Beberapa bulan setelah saya mundur dari organisasi, komunikasi kita berhenti. Diam-diam saya sering menanyakan kegiatanmu kepada kawan-kawan yang sering ke Sukabumi.
Pertengahan 2024 kita bertemu di acara launching buku buruh menulis seri III “berpencar bergerak” , saya yang saat itu menjadi moderator sedikit terkesima ketika kamu yang juga menulis di buku itu menceritakan perjalananmu dengan penuh perasaan bahkan sampai menangis. Saya paham bagaimana beratnya menjadi ketua organisasi serikat buruh, kalau pun kamu menangis saat itu adalah wujud pelepasan dari emosimu. Alhamdulilah dari pertemuan singkat itu komunikasi kita terbangun lagi.
Sekitar bulan Agustus kalau tidak salah kita kembali satu acara di LBH Jakarta. Kamu ingat gak mbak selesai acara kamu mengajak saya berfoto.

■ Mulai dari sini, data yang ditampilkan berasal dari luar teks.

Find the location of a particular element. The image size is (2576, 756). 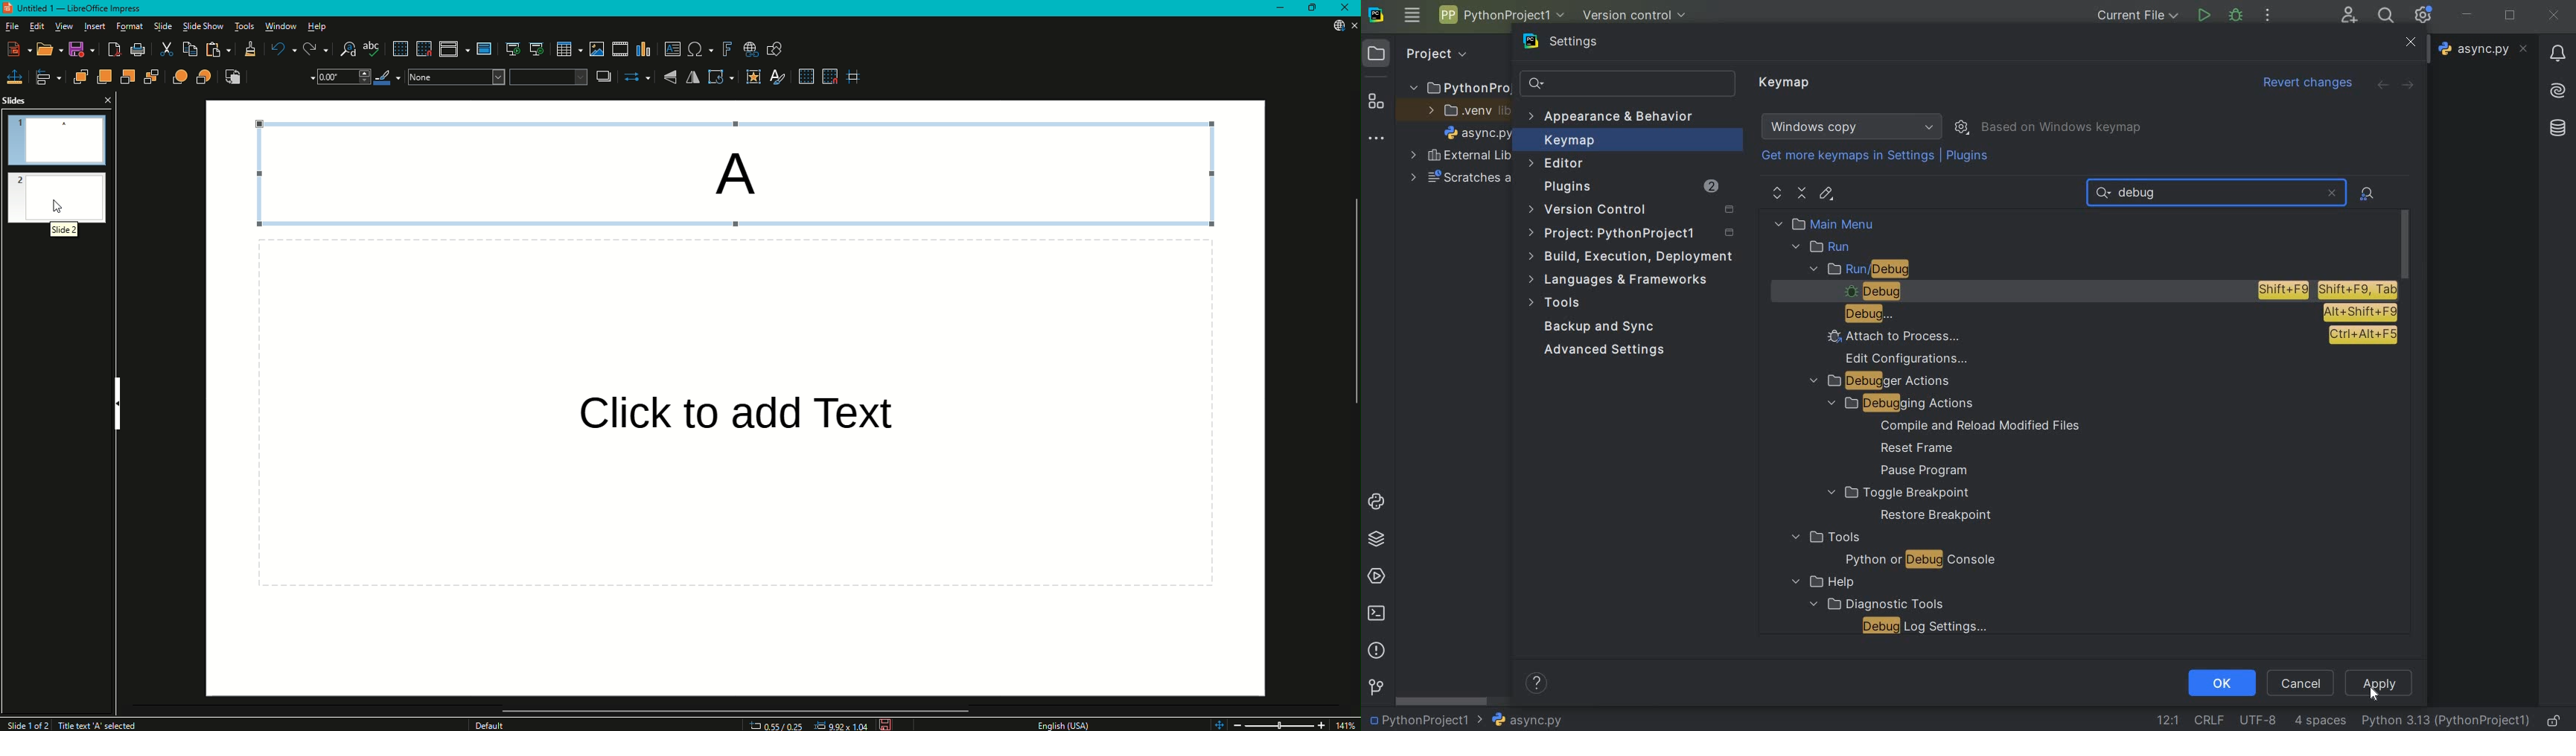

Tools is located at coordinates (246, 27).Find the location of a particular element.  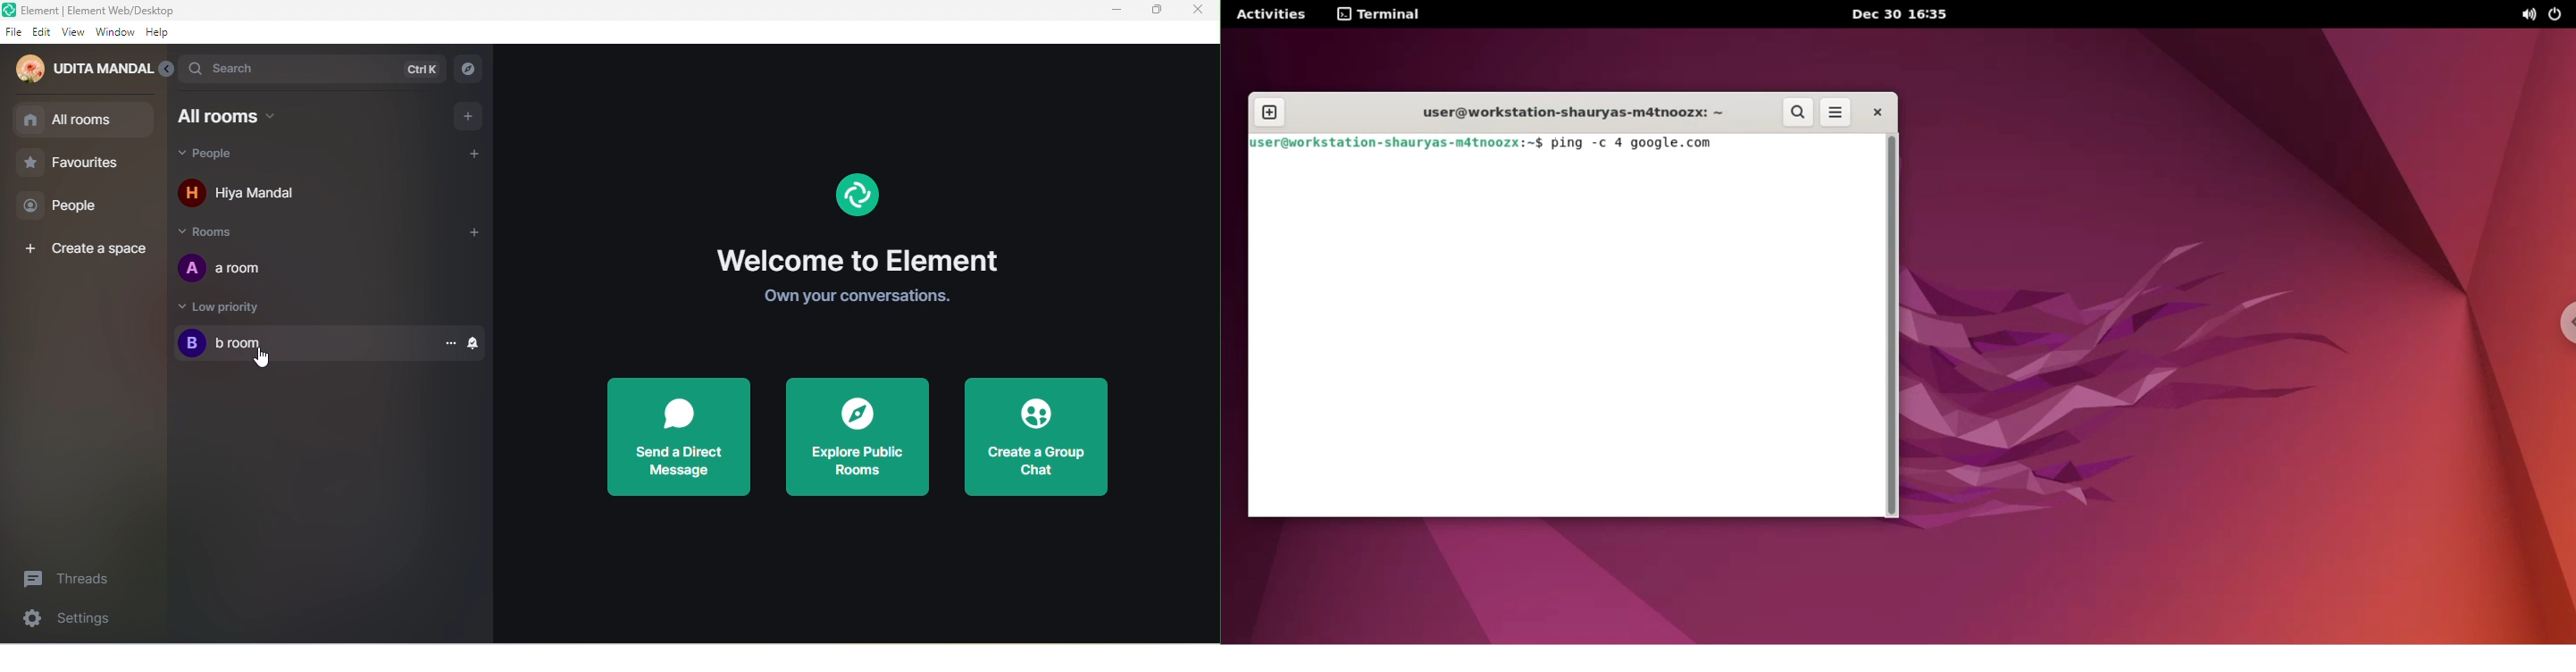

explore is located at coordinates (474, 71).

“Yakin nih mau foto bareng saya? Ntar dapat pertanyaan-pertanyaan lho,” ujarku bercanda.
“Ah bodo amat. Aku mau sengaja upload kita berteman kok. Kenapa juga pake curiga-curiga,” jawabmu ringan waktu itu.

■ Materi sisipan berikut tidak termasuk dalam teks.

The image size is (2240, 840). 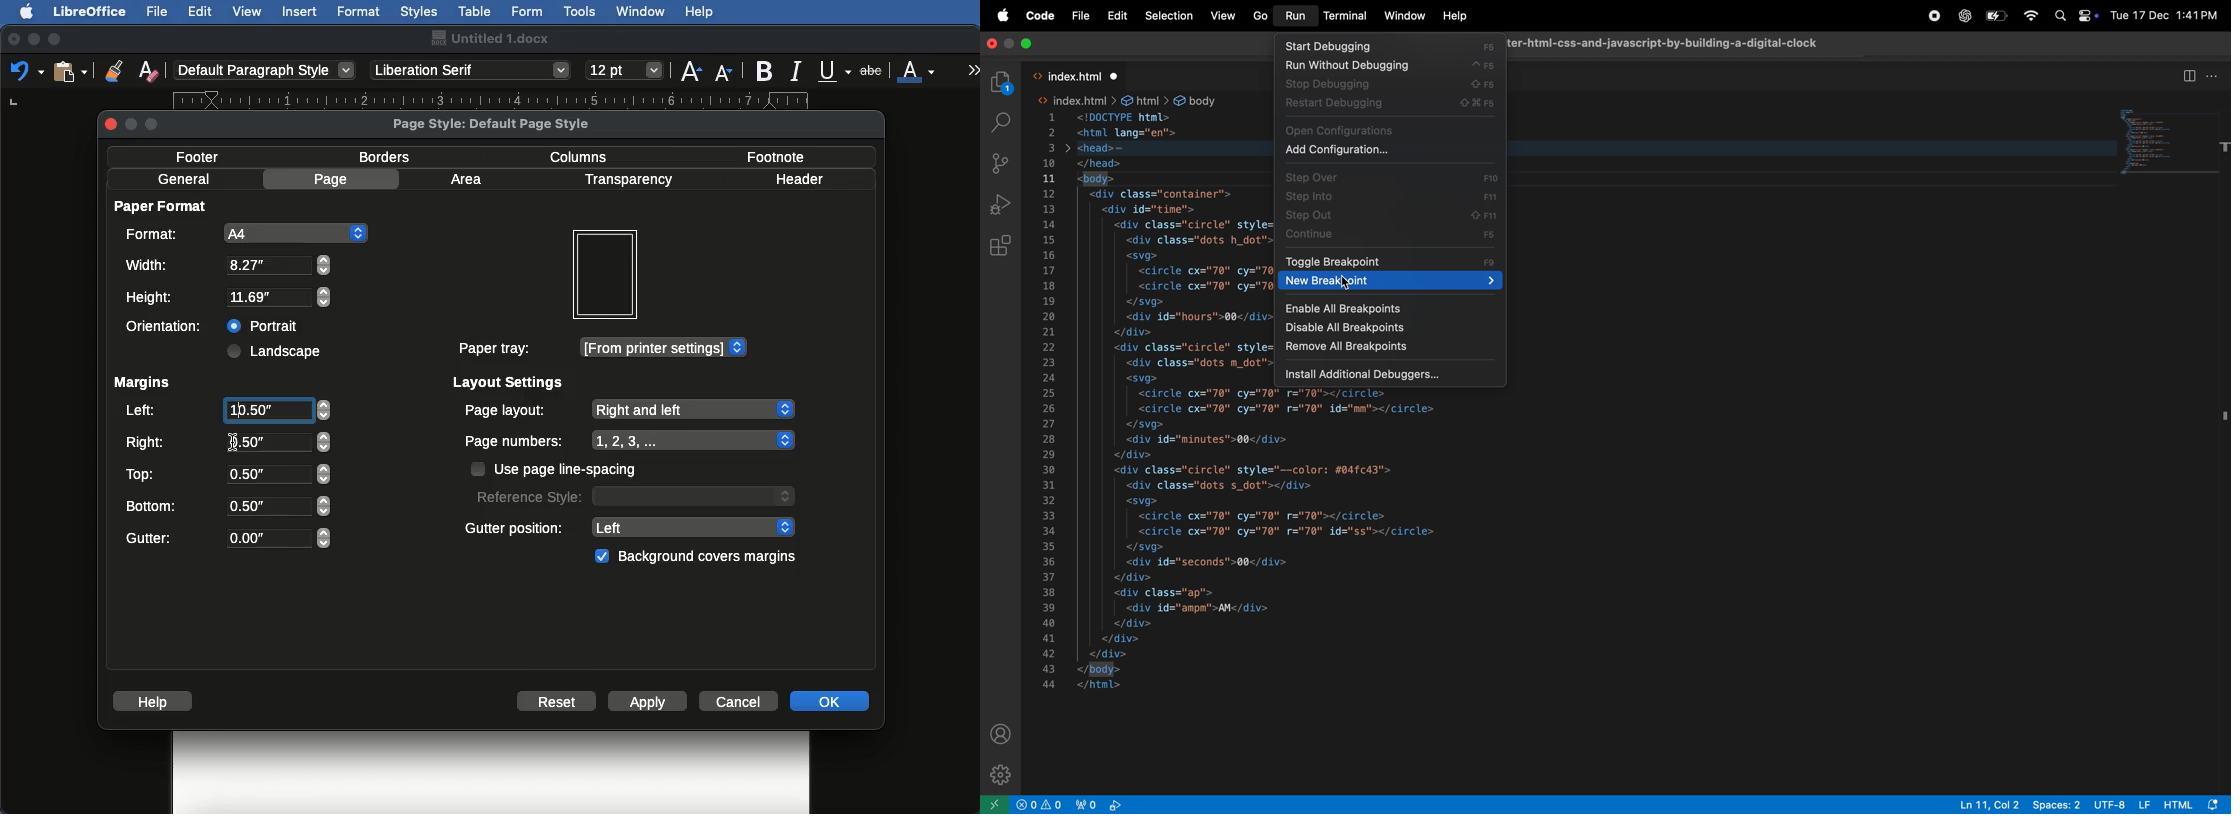 I want to click on Close, so click(x=14, y=40). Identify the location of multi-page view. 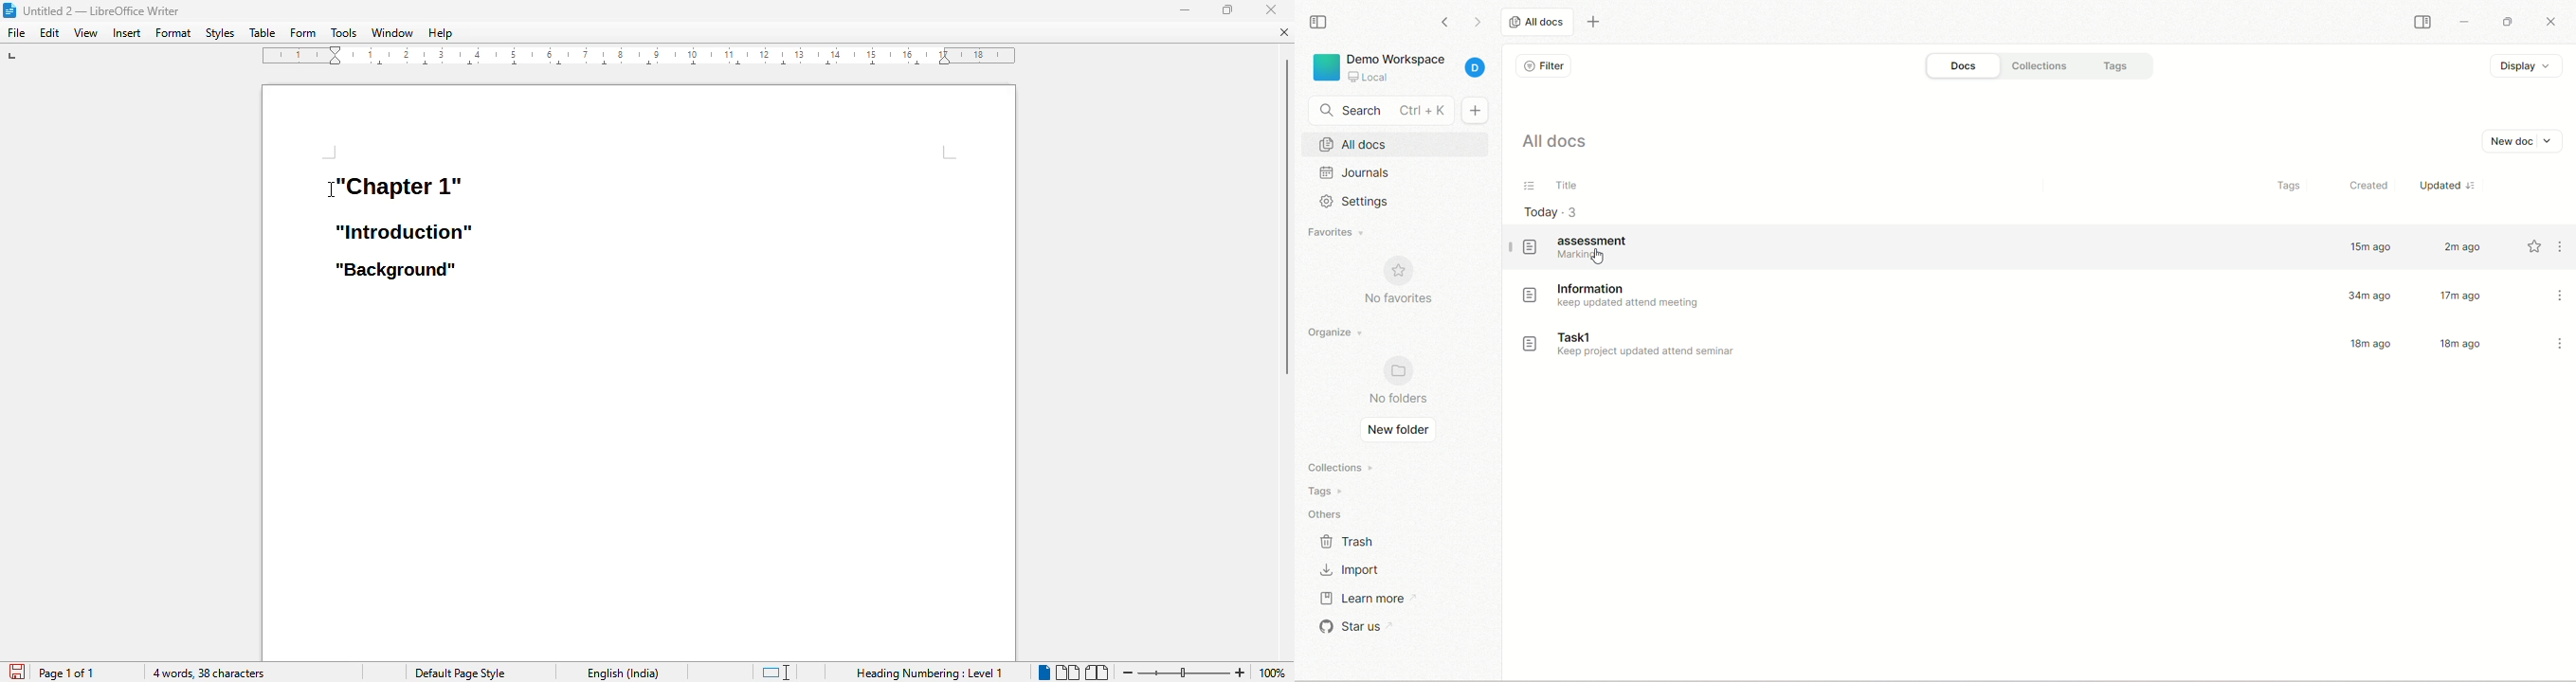
(1066, 672).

Selesai acara itu kembali kita saling curhat. Sesekali kami komen status Whatsapp saya. Saya yang tidak pernah nengok status Whatsapp-mu, sehingga saya tidak tahu kalau kamu sakit.
15 Januari 2025 sekitar pukul 19.00-an, ketika saya baru selesai mendiskusikan jawaban gugatan bersama kawan-kawan salah satu serikat. “Dddrrrttt,” nada getar di handphone-ku diiringi terusan pesan teks,
“Assalamualaikum Bung. Saya mau informasikan kalau Bu Sudiyanti Longvin, tadi jam 17.55 meninggal dunia di rumah sakit Fatmawati Jakarta”.

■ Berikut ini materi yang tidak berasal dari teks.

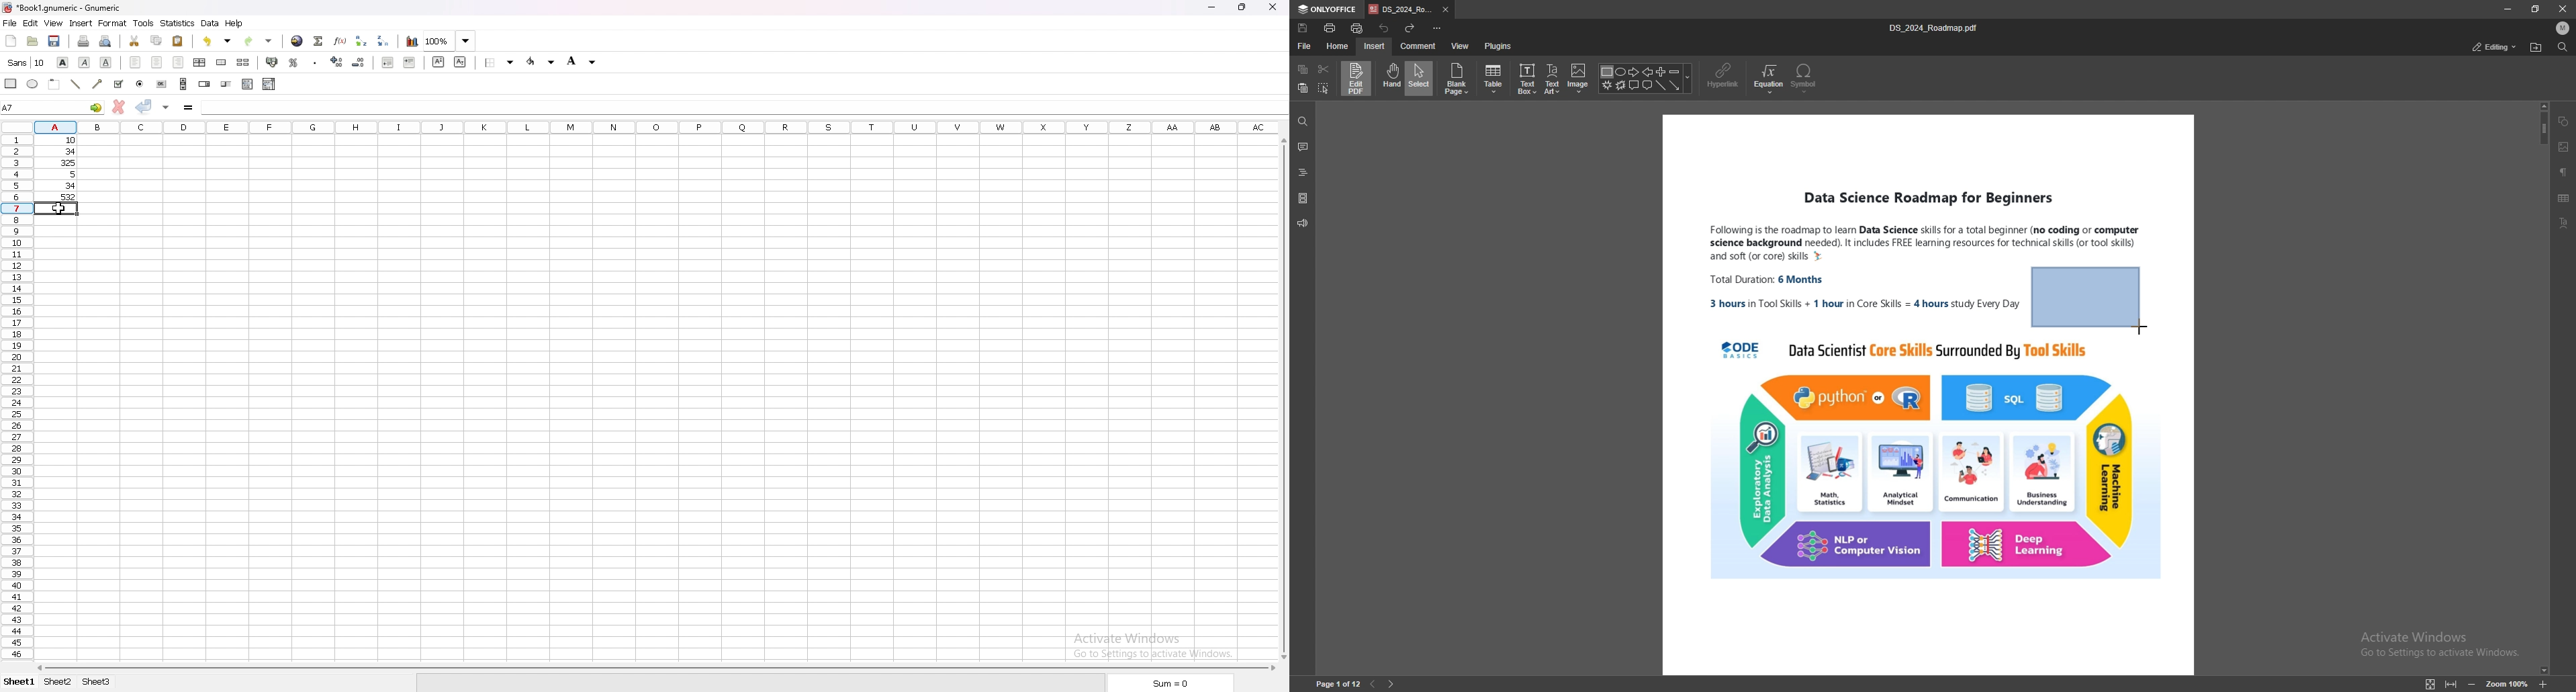 This screenshot has width=2576, height=700. I want to click on feedback, so click(1303, 223).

“Dari Firman Teh,” tambah si pengirim pesan teks dari seorang kawan. Firman adalah kawan Sudiyanti di Sukabumi. Si pengirim meneruskan pesan yang diterima dari Firman.
Kaget dan tidak percaya. Saya coba cari informasi dari kawan-kawan yang masih aktif di organisasi. “Iya teh sudah ada info di grup,” pesan chat Whatsapp seorang kawan membuat saya terdiam beberapa saat.
Mbak Sudi, saya, anggotamu di Longvin, kawan-kawan Sukabumi kehilanganmu. Gerakan buruh juga kehilanganmu. Kita tahu betapa sulitnya mendorong dan merawat aktivis perempuan. Waktu satu atau dua tahun mungkin bisa lahir aktivis laki-laki, tapi aktivis perempuan? Lima tahun belum tentu bisa lahir aktivis tangguh sepertimu, Mbak.
Tapi rezeki, jodoh dan umur sudah ada yang mengatur. Tugas sucimu di dunia sudah tunai. Kamu menghadap Sang Khalik dengan amal perjuanganmu; jihad menegakkan kondisi kerja yang adil dan manusiawi. Selamat jalan kawan, kamu perempuan pendiam itu, dan kamu juga perempuan tangguh itu. Damai di Surga-Nya.